Imagem da Virgem Maria ladeada por símbolos muçulmanos na Hagia Sophia
Imagem da Virgem Maria ladeada por símbolos muçulmanos no interior da Hagia SophiaFoto: Bulent Kilic/AFP/Getty Images

A iniciativa, promovida pelo partido de Erdogan, o Partido da Justiça e Desenvolvimento (AKP), é acompanhada de uma retórica nacionalista. "A Hagia Sophia é nossa posse geográfica. Quem a conquistou com a espada também tem direitos de propriedade", argumentou o vice-presidente do AKP, Numan Kurtulmus. "A Hagia Sophia faz parte de nossa soberania."

O partido governista está certo da vitória: na última segunda-feira, em comemoração ao 567° aniversário da conquista de Constantinopla, a legenda levou um imã para ler trechos do Alcorão na Hagia Sophia. Alguns especularam se a decisão já teria sido tomada e, por isso, já estariam sendo realizados os primeiros preparativos.

Um ato simbólico que divide

Na realidade, a iniciativa de Erdogan tem como objetivo levar o eleitorado turco novamente ao AKP. Segundo pesquisas recentes, o partido claramente perdeu popularidade. Por esse motivo, o presidente vem tentando repetidamente nos últimos meses gerar sentimentos nacionalistas.

Mas essa tentativa agora pode abrir novas trincheiras entre a população. O patriarca Bartolomeu de Constantinopla, chefe da Igreja Ortodoxa, se disse estritamente contra a conversão de Hagia Sophia em uma mesquita. "A Hagia é um dos monumentos mais importantes da civilização humana e pertence não apenas aos seus proprietários imediatos, mas a toda a humanidade", disse, durante uma missa em Istambul.

Nikolas Uzunoglu, presidente da Federação dos Turcos Descendentes de Gregos, também disse à DW que acha errado que Hagia Sophia se torne um ponto político de discórdia. O edifício, segundo ele, representa a paz entre religiões e civilizações. "Declarações que falam de 'conquista da Hagia Sophia pela espada' devem ser motivo de preocupação para toda a nossa sociedade", afirma Uzunoglu.

Mulher coloca o polegar num orifício na parede, cercada de outras pessoas
Monumento também é lugar de adoração de fiéis ortodoxosFoto: Mustafa Ozer/AFP/Getty Images

"Sem justificativa religiosa"

O mundo acadêmico também está preocupado com a possível transformação do museu. "O edifício serviu a duas religiões mundiais por 1.500 anos sem que sua arquitetura tivesse que ser fundamentalmente modificada", sublinha o historiador Edhem Eldem, da Universidade Bogaziçi, em Istambul.

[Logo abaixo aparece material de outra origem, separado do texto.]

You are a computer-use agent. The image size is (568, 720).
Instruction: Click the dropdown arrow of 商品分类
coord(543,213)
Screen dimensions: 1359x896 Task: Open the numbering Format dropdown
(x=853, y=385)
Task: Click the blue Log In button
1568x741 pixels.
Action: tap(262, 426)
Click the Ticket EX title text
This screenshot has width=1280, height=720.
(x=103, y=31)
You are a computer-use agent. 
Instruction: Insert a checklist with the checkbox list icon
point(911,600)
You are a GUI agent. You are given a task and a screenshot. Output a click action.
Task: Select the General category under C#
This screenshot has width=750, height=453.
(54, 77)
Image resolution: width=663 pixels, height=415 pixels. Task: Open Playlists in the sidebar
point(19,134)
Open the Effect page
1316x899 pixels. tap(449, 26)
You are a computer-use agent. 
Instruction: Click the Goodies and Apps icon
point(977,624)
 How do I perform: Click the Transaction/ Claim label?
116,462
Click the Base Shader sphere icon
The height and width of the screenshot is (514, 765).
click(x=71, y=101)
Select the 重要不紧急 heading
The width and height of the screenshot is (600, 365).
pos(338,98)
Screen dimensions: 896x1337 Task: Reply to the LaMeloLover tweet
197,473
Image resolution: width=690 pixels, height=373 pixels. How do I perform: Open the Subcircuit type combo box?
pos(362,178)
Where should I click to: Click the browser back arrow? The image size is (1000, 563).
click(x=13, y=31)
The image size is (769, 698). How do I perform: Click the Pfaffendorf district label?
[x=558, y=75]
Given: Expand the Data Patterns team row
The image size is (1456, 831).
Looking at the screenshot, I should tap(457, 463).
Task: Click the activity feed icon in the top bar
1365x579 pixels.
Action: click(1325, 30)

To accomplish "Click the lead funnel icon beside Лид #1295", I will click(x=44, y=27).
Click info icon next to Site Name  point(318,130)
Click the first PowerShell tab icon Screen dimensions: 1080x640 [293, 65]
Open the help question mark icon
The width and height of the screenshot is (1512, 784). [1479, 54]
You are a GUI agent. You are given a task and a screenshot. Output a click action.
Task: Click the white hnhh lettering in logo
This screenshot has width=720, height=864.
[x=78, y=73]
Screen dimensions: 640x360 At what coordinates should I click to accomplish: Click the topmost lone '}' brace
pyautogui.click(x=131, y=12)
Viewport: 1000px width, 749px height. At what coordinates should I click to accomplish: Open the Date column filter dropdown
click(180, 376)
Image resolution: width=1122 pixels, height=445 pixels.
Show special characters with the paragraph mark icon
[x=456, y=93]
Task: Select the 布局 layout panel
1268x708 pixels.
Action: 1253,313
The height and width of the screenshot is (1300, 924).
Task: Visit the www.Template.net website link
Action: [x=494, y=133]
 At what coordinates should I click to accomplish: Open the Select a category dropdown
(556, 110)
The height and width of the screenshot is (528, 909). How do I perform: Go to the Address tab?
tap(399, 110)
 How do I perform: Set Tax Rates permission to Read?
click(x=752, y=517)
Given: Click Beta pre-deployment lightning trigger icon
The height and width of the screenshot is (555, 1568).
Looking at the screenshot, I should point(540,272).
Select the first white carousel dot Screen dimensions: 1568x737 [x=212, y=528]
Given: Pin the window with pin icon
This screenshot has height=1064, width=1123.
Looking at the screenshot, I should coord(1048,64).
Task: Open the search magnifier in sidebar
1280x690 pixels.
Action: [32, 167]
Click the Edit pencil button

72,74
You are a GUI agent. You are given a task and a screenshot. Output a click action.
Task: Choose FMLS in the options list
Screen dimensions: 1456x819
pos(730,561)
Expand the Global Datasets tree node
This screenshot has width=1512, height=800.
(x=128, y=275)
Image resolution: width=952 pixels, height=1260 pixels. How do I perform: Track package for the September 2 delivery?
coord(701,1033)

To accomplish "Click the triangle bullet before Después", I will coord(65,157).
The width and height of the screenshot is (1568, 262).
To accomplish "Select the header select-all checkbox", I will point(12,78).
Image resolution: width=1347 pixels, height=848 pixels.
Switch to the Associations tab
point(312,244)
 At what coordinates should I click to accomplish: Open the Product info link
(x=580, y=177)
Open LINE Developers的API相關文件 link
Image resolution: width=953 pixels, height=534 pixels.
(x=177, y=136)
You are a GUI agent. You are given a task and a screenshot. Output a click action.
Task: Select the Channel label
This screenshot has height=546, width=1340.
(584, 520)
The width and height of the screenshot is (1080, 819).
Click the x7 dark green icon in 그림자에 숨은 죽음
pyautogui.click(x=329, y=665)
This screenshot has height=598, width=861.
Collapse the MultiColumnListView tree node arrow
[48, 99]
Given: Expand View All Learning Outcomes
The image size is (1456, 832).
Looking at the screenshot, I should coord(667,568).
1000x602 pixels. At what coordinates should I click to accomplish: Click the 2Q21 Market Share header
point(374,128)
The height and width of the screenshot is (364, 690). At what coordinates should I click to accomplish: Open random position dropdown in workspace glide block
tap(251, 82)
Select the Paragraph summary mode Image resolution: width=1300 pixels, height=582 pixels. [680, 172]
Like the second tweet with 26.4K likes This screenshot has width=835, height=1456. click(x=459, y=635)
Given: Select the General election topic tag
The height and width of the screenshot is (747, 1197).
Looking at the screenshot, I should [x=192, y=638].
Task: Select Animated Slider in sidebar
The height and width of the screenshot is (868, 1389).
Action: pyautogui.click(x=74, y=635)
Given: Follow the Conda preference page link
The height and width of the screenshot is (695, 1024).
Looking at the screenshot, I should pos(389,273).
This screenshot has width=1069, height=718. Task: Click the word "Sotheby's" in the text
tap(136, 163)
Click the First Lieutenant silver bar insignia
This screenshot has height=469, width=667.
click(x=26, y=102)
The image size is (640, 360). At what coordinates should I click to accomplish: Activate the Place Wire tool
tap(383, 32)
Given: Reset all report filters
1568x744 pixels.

"Existem apenas alguns desse tipo de edifício em todo o mundo. E eles precisam ser protegidos", ressalta, acrescentando que a Hagia Sophia também representa uma herança humana universal e comum. "Queremos isolar e ocultar esse legado – ou é melhor não apresentá-lo ao mundo inteiro?", questiona Eldem.

O teólogo Ihsan Eliacik tem opinião semelhante. Para ele, não há justificativa religiosa para essa medida. "'Um direito pela espada' não tem lugar no Alcorão. A incorporação violenta de locais culturais é proibida", destaca. "A Hagia Sophia é um símbolo de paz entre o mundo islâmico e o cristão."

As críticas não ficam só na Turquia. Nesta quinta-feira, o Ministério do Exterior da França defendeu que o monumento seja mantido como um museu. "Símbolo de tolerância e diversidade, este lugar deve permanecer aberto a todos", disse um porta-voz.

São objeções que parecem não interessar muito ao presidente turco. Recentemente ele disse, em relação à comunidade ortodoxa grega na Turquia: "Vocês nos dizem: 'Por favor, não transformem Hagia Sophia em uma mesquita.' Você acha que a Turquia precisa se curvar à vontade de vocês? Estamos aguardando a decisão do Conselho de Estado. Depois, as medidas necessárias serão tomadas."